Methodist Church

Health, wellness ‘central to John Wesley’s

DURHAM (North Carolina, US) – Health and wellness was an integral part of the ministry of the Rev John Wesley, the founder of Methodism, said the Rev Randy Maddox, a noted Wesley scholar.

Indeed, Wesley’s most popular publication in his lifetime was Primitive Physick, a book of medical advice first published in the 1740s.

“Wesley was convinced that God cares about the whole person,” the Rev Maddox said. “He didn’t see the spiritual and the physical as separate.”

Wesley believed that God wanted human flourishing in every dimension, indeed, the flourishing of all creation.

That emphasis on integrating the physical and the spiritual is just one of the many lessons Wesley’s writings and thinking on health offer the church today, added the Rev Maddox, who is the William Kellon Quick Professor of Wesleyan and Methodist Studies at Duke Divinity School.

He spoke with Faith & Leadership about Wesley’s interest in health and wellness. The following is an edited transcript of some of the questions and answers.

Q: People today might be surprised that Wesley was interested in and wrote about health and wellness. Was that unusual in his day?

Of all Wesley’s books, the one that stayed in print the longest and went through the most editions was not his sermons or hymns. It was Primitive Physick, a book on medical advice. It was central to his work.

Today, spiritual care is done by pastors in churches, and physical care is done by physicians and nurses in hospitals and clinics. But you would not have had that separation before the 1700s.

In most villages in early 18th-century England, the pastor was the only person with any college education. Anglican clergy were responsible not only for the parish’s spiritual care but also for physical care. Part of their job was to give health advice.

The word physick or physician didn’t describe the person who gave you medicine or did surgery. It was the one who gave you advice about how to maintain health, and then you would go to your local apothecary or to a barber-surgeon or whatever.

When John and Charles Wesley trained at Oxford to become Anglican clergy, one of the required subjects they studied was medicine, or physick.

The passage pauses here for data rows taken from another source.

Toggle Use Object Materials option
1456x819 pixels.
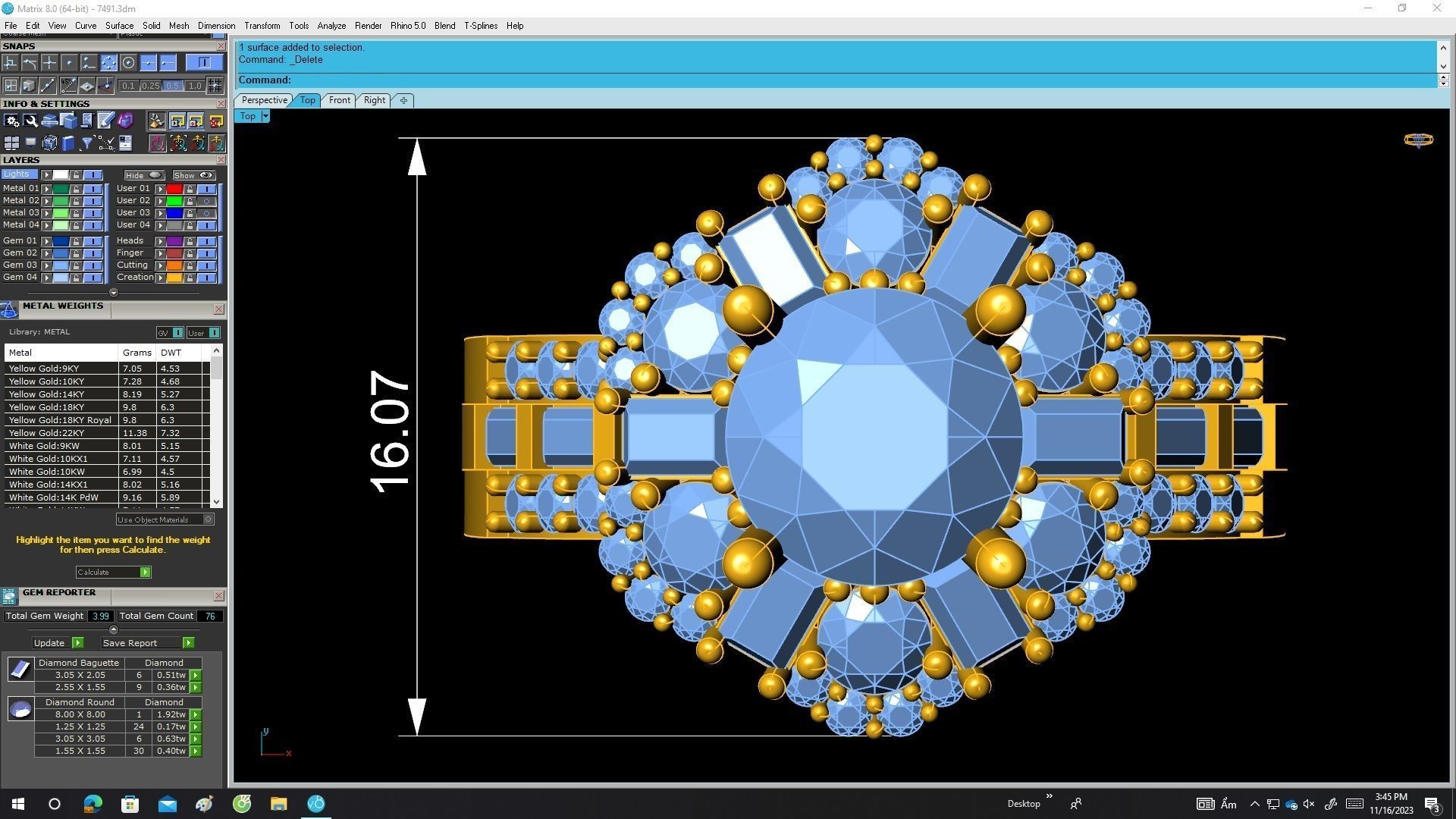tap(208, 519)
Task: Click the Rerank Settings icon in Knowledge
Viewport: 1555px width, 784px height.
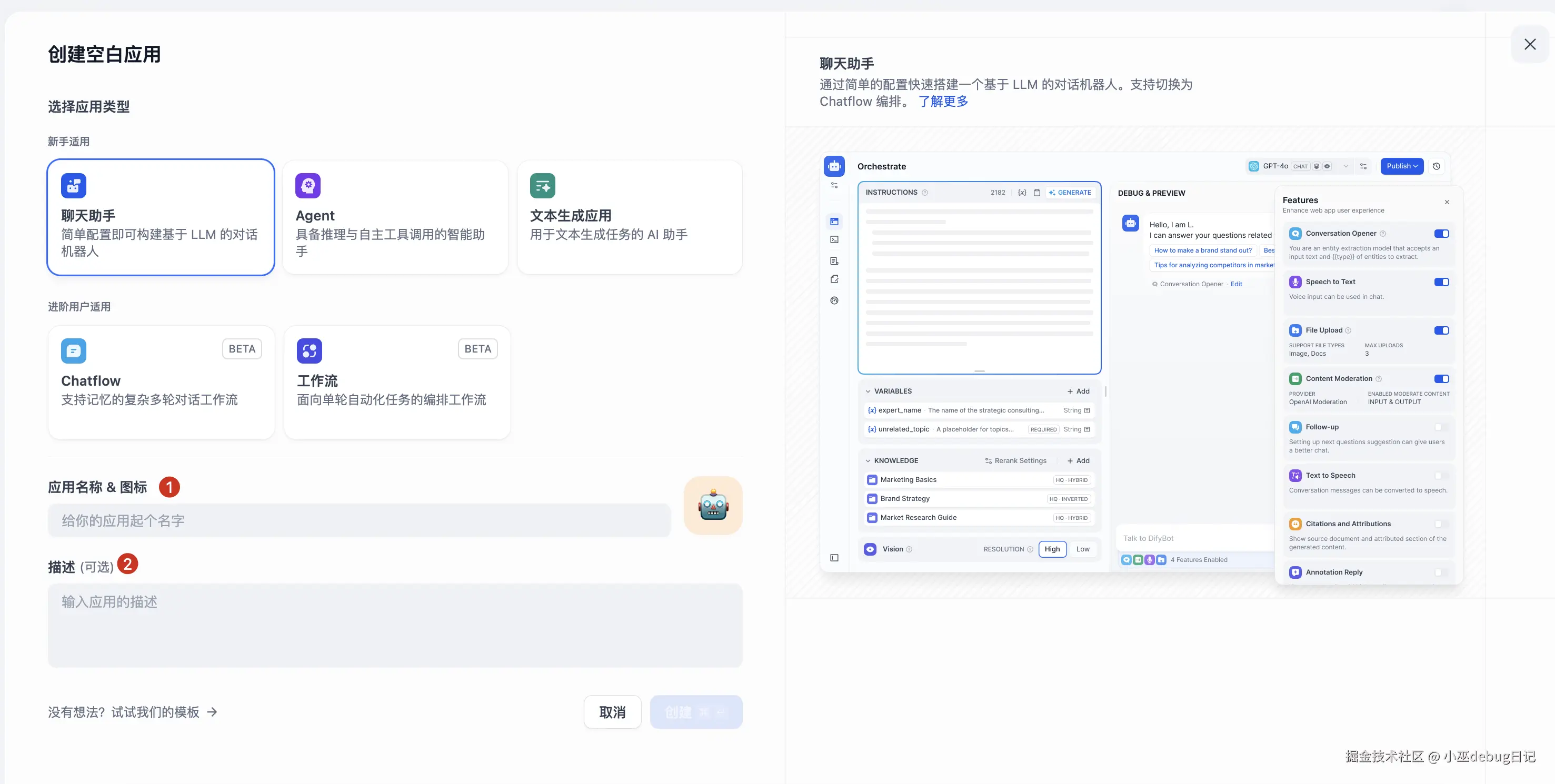Action: click(x=988, y=460)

Q: Given the primitive nature of medicine at the time, were people probably better off seeing a clergyperson?

Eighteenth-century England was when medical care began to emerge as a profession. Many people were hanging out a shingle and saying, “I can do surgery; I can give medicines.” Some were good and many were quacks, but how do you know?

But yes, few folk in the villages had any serious training that enabled them to give wise advice. Even if they did, many accepted medical treatments that were not helpful. Some recommended taking mercury, which is a poison.

The Primitive Physick is basically a listing of various ailments and possible treatments. If you have a sore tooth, here are some things you might try. When you look at the suggestions, many strike you as common-sense – and a few strike you as kind of weird.

A lot of earlier scholarship on Wesley assumed he was collecting old wives’ tales as he rode around England, but we now know that he took most of these from the standard medical textbooks of his day.

Q: Some scholars dismiss his work on health and healing, but you contend it was a central part of his ministry. How so?

First, Wesley was convinced that God cares about the whole person. He did not see the spiritual and the physical as separate. He actually differed from his brother Charles on this.

John was clear that God wants health for all God’s children – health of soul and health of body.

Q: You’ve written that Wesley’s views on health were part of his holistic view of salvation. What do you mean?

He comes to that view over his lifetime. When you look at early biblical models about what God wants for creation, it is clear that God wants a flourishing of the whole creation. Not just humans, but all creation.

While that view carried over into the early church, so did others, including certain strands from the Greek tradition that suggest that only the spiritual is real and enduring, and that the physical is at best something not valuable.

Over time, many Christians bought into that view. They came to believe that our eternal state will be one where we leave the body to exist as disembodied spirits with God the eternal spirit.

Q: What are the lessons for the church today?

First, that God cares about body and soul, that we are created in such a way that the spiritual and the physical are interdependent.

Second, Wesley was concerned not just about how we heal that which is sick or broken but also how we nurture sustaining practices of health. He stressed that we ought to have proper diet, exercise and sleep in order to cultivate health, that God created and sustains us, and expects this of us.

Finally, Wesley wanted to make sure that good basic care was available to all people. He designed the Primitive Physick and the work of the visitor of the sick and things like that to reach out to those who didn’t have access to or the means to purchase care.  – United Methodist News Service.